Love, in various aspects finds expression. Indian hush hush attitude towards matters of sex and love, the question of faithfulness in the Indian context, man and woman relationship going round and round without a defining point, the question of sex before love in Indian and western context etc. all find expression in the novel. There is candid assertion for the freedom of expression of woman’s sexuality. There is juxtaposition of Indian and western perspectives of love but there is no denouement. Sometimes it appears as if diversions away from the main concern were only obstructing the narrator from continuing with the main concern, i.e. love. In this hide and seek game, all men and women suffer one way or the other.

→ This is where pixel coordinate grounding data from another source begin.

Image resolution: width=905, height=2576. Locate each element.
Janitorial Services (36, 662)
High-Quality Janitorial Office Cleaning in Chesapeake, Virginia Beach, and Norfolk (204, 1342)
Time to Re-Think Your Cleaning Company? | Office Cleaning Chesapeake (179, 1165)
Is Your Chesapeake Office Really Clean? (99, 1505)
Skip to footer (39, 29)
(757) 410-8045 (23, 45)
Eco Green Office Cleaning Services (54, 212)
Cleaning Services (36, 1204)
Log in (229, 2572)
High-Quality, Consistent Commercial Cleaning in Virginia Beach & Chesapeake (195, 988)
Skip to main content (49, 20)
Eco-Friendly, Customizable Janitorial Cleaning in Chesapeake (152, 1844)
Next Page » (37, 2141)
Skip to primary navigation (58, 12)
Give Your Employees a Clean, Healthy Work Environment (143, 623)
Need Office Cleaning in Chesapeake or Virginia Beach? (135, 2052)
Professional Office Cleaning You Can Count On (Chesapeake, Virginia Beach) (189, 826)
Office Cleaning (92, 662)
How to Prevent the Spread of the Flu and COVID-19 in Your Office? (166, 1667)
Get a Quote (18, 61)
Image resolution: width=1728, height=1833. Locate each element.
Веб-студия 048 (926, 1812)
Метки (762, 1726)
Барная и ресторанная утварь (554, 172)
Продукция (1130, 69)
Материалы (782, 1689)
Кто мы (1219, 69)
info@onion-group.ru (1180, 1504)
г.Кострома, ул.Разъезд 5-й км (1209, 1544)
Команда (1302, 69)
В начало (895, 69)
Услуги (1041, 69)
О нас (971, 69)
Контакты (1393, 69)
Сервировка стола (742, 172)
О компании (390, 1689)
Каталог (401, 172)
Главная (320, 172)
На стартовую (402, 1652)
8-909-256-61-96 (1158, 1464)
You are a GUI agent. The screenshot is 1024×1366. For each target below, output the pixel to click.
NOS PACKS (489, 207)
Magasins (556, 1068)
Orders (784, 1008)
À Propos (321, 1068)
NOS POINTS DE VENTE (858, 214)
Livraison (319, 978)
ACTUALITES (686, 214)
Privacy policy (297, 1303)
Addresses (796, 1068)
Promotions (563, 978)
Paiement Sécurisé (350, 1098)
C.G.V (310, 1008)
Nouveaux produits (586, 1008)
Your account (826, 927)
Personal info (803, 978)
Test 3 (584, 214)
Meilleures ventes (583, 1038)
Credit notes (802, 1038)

The love of lucre urges the parents of daughters to marry the girls off to NRIs with the belief that the daughters were sure to find heaven in the west little knowing that in fact they were sending them to hell in most cases. They sacrifice the girls’ happiness, disrupt her studies and pack them off as hurriedly as they can. In India restrictions are put on their studies and work. But the fate of Sundari and her ilk awaits them and life keeps bobbing up and down as a rudderless boat does in the sea. In a few cases parents think that marrying their daughters to NRIs is a matter of status and all along the hapless girls are the victims whether they are uneducated like Sheila or educated like Sundari, Nisha or Chandra. The Author has acutely felt the pain of the helpless victims of the foreign culture and their social tensions forcing them to resort to smoking, drinking and using drugs, almost alien to Indian girls. In interpreting this scenario the reference point is always our Indian culture. Almost all Indians face the problem of inability to assimilate themselves into the western culture.

But Kamlesh Chauhan has pointed to the flaws in our culture too. Indian culture has some chronic ailments such as gossiping, backbiting, interfering into others’ affairs, finding fault in others’ daughters so on and so forth. Credulous women are exploited easily and suffer at the hands of the unscrupulous persons. Blood sucking evil pests like Randhawa too chase the Indian girls and their presence adds to their misery. But the introduction of Randhawa has been successfully used by the author to enhance the dramatic tension in the story. His presence creates suspense in the novel and adds to its readability. Then the sufferings of the westernized Indian Community, especially the women, are also highlighted by the author. Divorced wives, emotionally wrecked orphaned children, uprooted families, experiences with step fathers and mothers, all find expression in the story and leave a lasting impression on the readers. Here money seems to be all important and makes the mare go, though not always so. The consequences of this fragmented world naturally lead to communication gap between parents and their offspring.

I had covered about thirty pages of the novel when I was reminded of Prem Chand’s Karam Bhoomi and Rang Bhoomi. The influence of Prem Chand was very clear but then the language did not suit the narrative and the originality of the author’s style took over. It is certain that with the passage of time the language will further evolve. The novel has been an eye opener for me personally. I had never perceived of the life of the NRIs as it really is and it is frightening. I am sure the novel will make parents of sons and daughters think twice before they decide to send their children with rosy dreams. The hardships that wait in the west should not be lost sight of. Kamlesh has done a commendable job not only as a writer with a purpose but also as a teacher for thousands aspirants who intend to go abroad in the search of a life which is Utopian.